**WHAT NEEDS TO BE DONE**
Could you set down the lines below, from the one containing "Task: Click the $ 36.34 amount cell" through the final line, exactly as written?

Dataset entries
-*-

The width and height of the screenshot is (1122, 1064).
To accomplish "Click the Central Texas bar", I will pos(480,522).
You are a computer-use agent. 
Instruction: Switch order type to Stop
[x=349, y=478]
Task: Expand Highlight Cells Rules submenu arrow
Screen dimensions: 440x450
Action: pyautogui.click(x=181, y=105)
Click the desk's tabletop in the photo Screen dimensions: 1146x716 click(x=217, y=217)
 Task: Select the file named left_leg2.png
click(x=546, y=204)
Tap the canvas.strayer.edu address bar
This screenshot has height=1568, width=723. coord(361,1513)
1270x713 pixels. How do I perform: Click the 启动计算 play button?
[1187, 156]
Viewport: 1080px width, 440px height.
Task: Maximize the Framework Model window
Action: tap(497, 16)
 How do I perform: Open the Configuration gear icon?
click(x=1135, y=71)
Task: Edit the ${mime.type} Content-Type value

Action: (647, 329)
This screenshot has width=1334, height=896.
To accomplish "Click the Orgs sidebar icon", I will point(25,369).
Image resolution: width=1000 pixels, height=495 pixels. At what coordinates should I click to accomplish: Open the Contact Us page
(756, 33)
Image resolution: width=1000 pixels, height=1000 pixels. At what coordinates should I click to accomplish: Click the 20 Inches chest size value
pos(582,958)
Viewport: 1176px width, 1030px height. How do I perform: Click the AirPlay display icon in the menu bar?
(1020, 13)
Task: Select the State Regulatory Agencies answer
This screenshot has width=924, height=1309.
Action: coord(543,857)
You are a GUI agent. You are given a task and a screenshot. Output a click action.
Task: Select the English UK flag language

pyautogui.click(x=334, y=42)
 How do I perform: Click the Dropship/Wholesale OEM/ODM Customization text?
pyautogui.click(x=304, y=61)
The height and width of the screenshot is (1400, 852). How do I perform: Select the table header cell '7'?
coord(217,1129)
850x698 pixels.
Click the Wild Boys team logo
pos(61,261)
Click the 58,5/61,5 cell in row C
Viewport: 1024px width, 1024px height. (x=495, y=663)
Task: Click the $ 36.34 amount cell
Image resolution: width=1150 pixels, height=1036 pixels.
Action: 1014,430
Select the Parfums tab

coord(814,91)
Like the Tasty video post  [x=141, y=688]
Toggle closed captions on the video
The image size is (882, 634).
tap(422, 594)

-*-

**COMPLETED TASK**
Task: Click the $ 36.34 amount cell
Image resolution: width=1150 pixels, height=1036 pixels.
Action: 1014,430
Select the Parfums tab

coord(814,91)
Like the Tasty video post  [x=141, y=688]
Toggle closed captions on the video
The image size is (882, 634).
tap(422, 594)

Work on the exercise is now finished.